Segment Open
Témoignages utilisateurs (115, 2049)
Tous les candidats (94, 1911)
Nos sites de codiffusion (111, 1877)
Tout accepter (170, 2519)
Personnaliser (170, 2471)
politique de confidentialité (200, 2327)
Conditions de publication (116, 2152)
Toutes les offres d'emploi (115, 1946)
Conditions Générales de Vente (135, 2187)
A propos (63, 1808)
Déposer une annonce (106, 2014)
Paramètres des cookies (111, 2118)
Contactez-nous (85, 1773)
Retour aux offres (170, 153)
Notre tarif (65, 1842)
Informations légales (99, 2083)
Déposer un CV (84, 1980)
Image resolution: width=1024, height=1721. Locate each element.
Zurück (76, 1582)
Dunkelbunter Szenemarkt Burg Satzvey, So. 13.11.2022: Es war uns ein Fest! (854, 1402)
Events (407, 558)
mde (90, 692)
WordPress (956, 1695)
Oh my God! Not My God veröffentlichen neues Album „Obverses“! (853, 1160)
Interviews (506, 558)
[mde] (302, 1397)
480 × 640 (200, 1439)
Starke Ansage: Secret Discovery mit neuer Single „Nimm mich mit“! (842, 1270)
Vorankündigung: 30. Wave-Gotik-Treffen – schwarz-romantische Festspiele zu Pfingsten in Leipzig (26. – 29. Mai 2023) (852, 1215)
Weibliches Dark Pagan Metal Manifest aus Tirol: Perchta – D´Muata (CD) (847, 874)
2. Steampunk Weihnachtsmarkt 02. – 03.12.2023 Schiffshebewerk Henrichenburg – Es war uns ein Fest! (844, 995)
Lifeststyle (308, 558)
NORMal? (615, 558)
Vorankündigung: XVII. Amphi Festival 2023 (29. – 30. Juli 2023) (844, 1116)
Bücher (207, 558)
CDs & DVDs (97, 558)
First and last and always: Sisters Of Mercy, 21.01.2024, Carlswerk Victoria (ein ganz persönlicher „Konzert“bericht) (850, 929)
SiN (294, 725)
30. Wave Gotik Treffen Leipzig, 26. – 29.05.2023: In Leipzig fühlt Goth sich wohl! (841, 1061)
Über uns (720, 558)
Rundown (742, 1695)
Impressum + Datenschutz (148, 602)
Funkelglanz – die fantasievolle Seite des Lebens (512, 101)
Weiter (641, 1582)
Segment Closed
--- Instructions to follow ---
From the line that has "Retour aux offres (170, 153)" through the line that has "SiN (294, 725)", copy every line exactly as it appears above, and leave out all others.

--- Result of this task ---
Retour aux offres (170, 153)
Notre tarif (65, 1842)
Informations légales (99, 2083)
Déposer un CV (84, 1980)
Image resolution: width=1024, height=1721. Locate each element.
Zurück (76, 1582)
Dunkelbunter Szenemarkt Burg Satzvey, So. 13.11.2022: Es war uns ein Fest! (854, 1402)
Events (407, 558)
mde (90, 692)
WordPress (956, 1695)
Oh my God! Not My God veröffentlichen neues Album „Obverses“! (853, 1160)
Interviews (506, 558)
[mde] (302, 1397)
480 × 640 (200, 1439)
Starke Ansage: Secret Discovery mit neuer Single „Nimm mich mit“! (842, 1270)
Vorankündigung: 30. Wave-Gotik-Treffen – schwarz-romantische Festspiele zu Pfingsten in Leipzig (26. – 29. Mai 2023) (852, 1215)
Weibliches Dark Pagan Metal Manifest aus Tirol: Perchta – D´Muata (CD) (847, 874)
2. Steampunk Weihnachtsmarkt 02. – 03.12.2023 Schiffshebewerk Henrichenburg – Es war uns ein Fest! (844, 995)
Lifeststyle (308, 558)
NORMal? (615, 558)
Vorankündigung: XVII. Amphi Festival 2023 (29. – 30. Juli 2023) (844, 1116)
Bücher (207, 558)
CDs & DVDs (97, 558)
First and last and always: Sisters Of Mercy, 21.01.2024, Carlswerk Victoria (ein ganz persönlicher „Konzert“bericht) (850, 929)
SiN (294, 725)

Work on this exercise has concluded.